Current Research and Scholarly Interests
My current research primarily focuses on the molecular mechanisms of synaptic neurotransmission. in 1998, my laboratory performed several pioneering structural studies: We determined the first X-ray crystal structure of the neuronal SNARE complex, setting the framework for subsequent functional and mechanistic studies. My laboratory also determined X-ray crystal structures of other key components of the synaptic release machinery, including parts of the ATPase NSF (N-ethylmaleimide sensitive factor), Sec17 (an α-SNAP homolog), synaptotagmin’s C2 domains, and Rab proteins and their effectors. Moreover, we determined the complex between the catalytic domain of botulinum neurotoxin A and its target SNARE (SNAP-25).

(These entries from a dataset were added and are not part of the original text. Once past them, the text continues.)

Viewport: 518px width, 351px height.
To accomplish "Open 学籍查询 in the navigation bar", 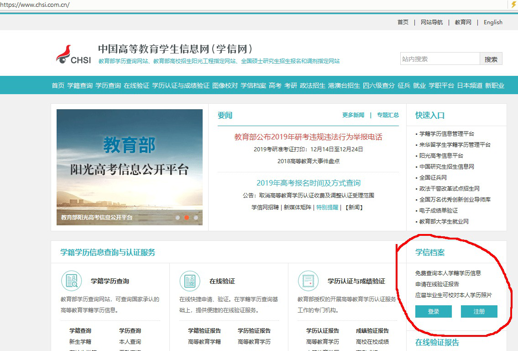I will point(80,85).
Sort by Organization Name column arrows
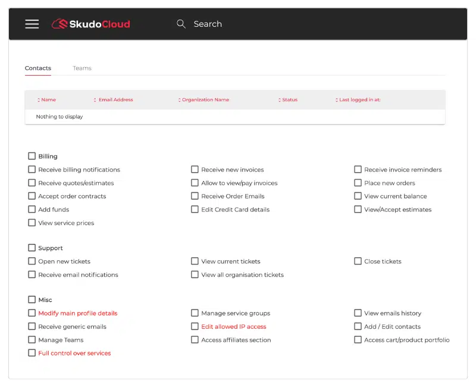476x387 pixels. 180,100
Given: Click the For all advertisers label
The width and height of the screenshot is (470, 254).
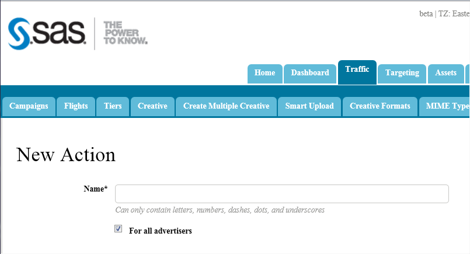Looking at the screenshot, I should (160, 231).
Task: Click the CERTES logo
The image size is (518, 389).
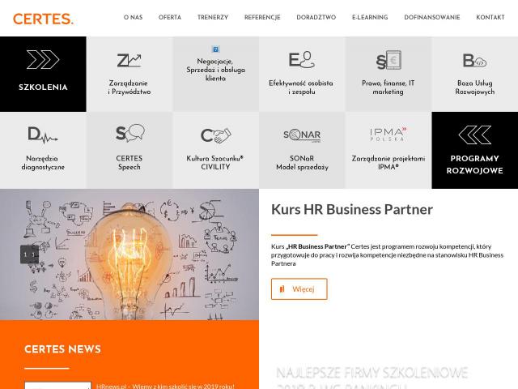Action: click(43, 19)
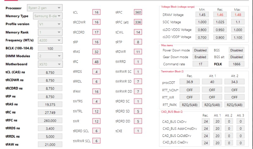Click the Power Down mode Disabled field
The height and width of the screenshot is (149, 253).
[x=200, y=50]
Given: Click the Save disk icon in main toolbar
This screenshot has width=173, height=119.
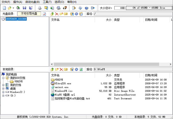Looking at the screenshot, I should tap(24, 8).
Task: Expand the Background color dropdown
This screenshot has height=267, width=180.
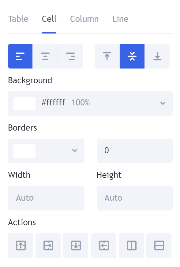Action: [x=163, y=103]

In 2015 and 2017, my lab determined crystal structures of the SNARE complex bound to the Ca2+-sensor synaptotagmin-1 and the regulator complexin at atomic resolution, revealing two interfaces, with at least one of the two being essential for fast synchronous release of neurotransmitters. The structures of these complexes suggest, along with functional studies in vitro and in neuronal cultures, that it is in a primed and locked state. Action-potential-driven Ca2+ ions bind to the synaptotagmin proteins, unlock the complex, and trigger membrane fusion on a sub-millisecond timescale. We used the structures of one of these two interfaces, the so-called primary interface, to develop an inhibitor of Ca2+-triggered exocytosis and mucin hypersecretion that could apply to controlling mucin-related diseases.
To complement our structural studies, we developed reconstituted systems with synaptic proteins and isolated synaptic vesicles to study synaptic vesicle fusion at the single-vesicle and single-molecule levels. This system revealed new insights about fusion pathways and the molecular mechanisms of synaptic vesicle priming and fusion.

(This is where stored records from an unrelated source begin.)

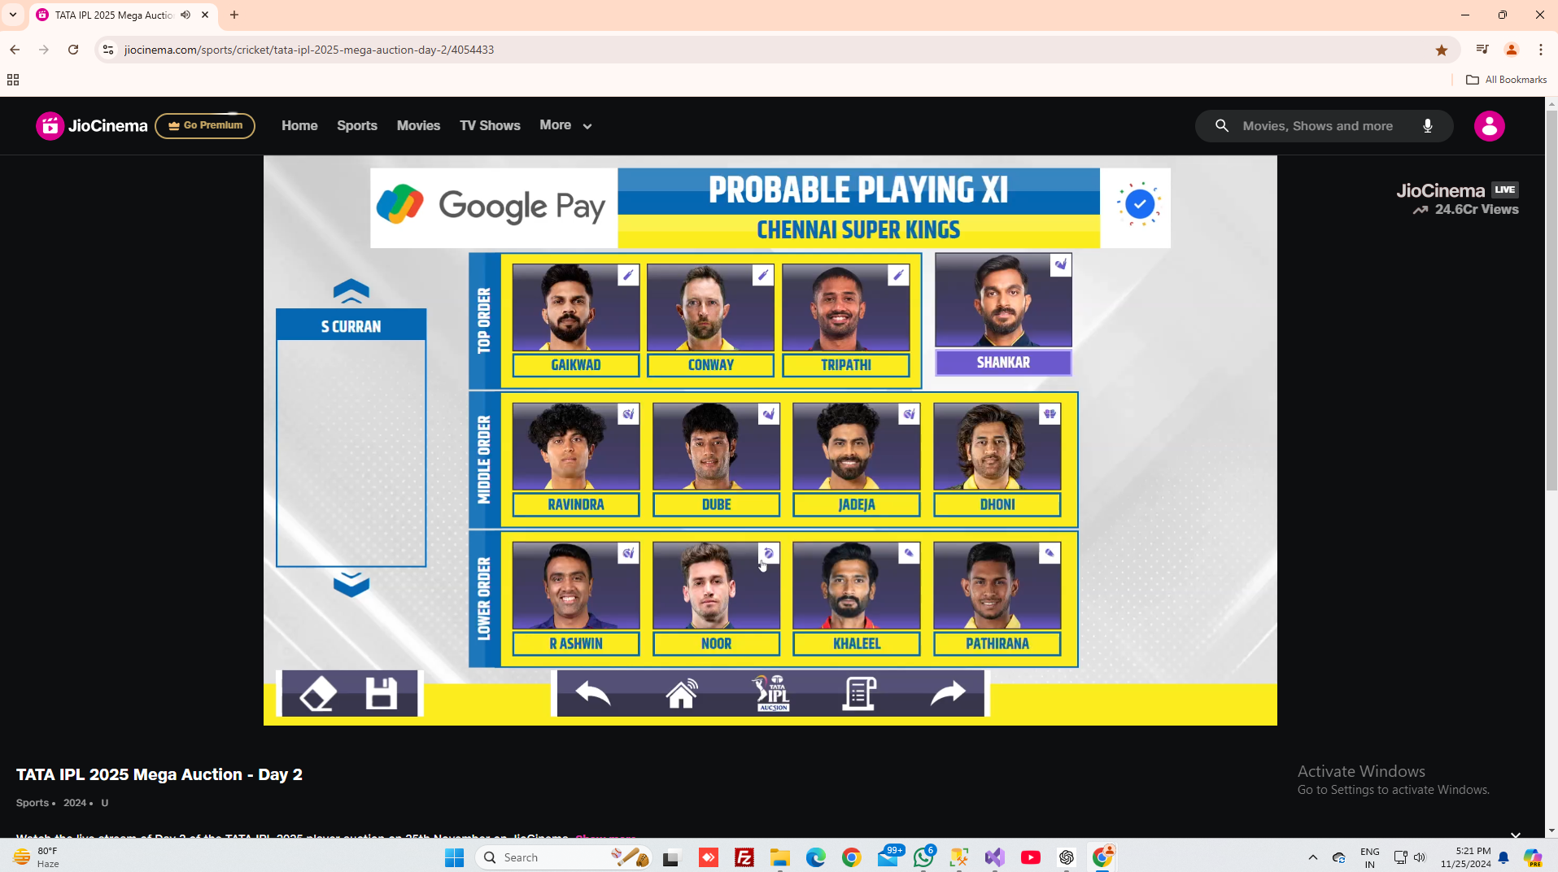The width and height of the screenshot is (1558, 872).
Task: Click the scroll document icon
Action: coord(859,694)
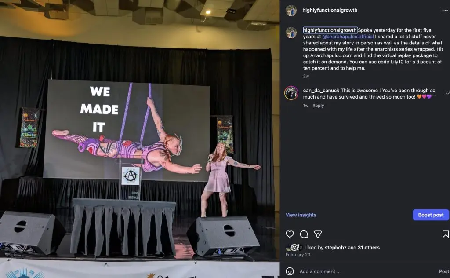
Task: Open emoji picker in comment box
Action: 290,271
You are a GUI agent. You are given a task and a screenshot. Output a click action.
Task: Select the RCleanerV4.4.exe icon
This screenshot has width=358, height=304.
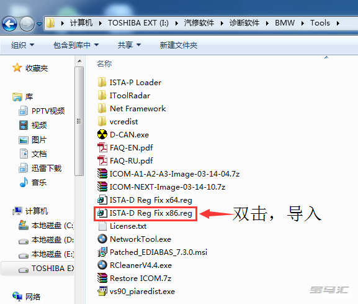[x=102, y=265]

After fusion, SNARE complexes are recycled by the ATPase NSF, which breaks down the SNARE complex into its components. This disassembly process is also essential for quality control for fusogenic SNARE complex formation in cooperation with Munc13 and Munc18. We determined structures of the so-called 20S complex consisting of the SNARE complex, α-SNAP, and NSF by single particle electron cryo-microscopy; this complex has provided first glimpses of the mechanism of this molecular recycling machine. The SNARE complex resembles a rope with a left-handed twist, and NSF uses adapter proteins called SNAPs to grasp the “rope” in multiple places. The SNAPs wrap around the SNARE complex with a right-handed twist. We recently discovered how the SNARE complex is loaded into NSF via side-loading and engagement of the N-terminal residues of one of the SNARE proteins (syntaxin or SNAP-25), mediated by conserved tyrosine residues in the pore of the NSF D1 ring.

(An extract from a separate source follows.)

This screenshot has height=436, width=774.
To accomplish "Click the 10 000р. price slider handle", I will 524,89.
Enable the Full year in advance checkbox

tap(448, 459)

Recently, we studied the molecular architecture of synapses by cryo-electron tomography. We showed that the presynaptic machinery leads to distinct inter-membrane proteinaceous interfaces in the resting state through 3D reconstructions of isolated synaptic vesicles bound to reconstituted acceptor liposomes and reconstructions of entire synapses of neural cultures. We thus uncovered that the neurotransmitter release machinery establishes stable prefusion inter-membrane complexes that facilitate fast fusion upon calcium triggering. We also discovered new interactions between macromolecules in situ: (1) Complexes of AMPA receptors with postsynaptic density scaffolding proteins (PSD). This work revealed that these molecules participate in a well-defined network that likely contributes to AMPAR stabilization and clustering. (2) A new interaction between the synaptic vesicle proteins synaptophysin and the V-ATPase. This work suggests that synaptophysin is involved in the biogenesis of synaptic vesicles by controlling the copy number of V-ATPases and possibly other molecules, such as synaptobrevin, that also interact with synaptophysin.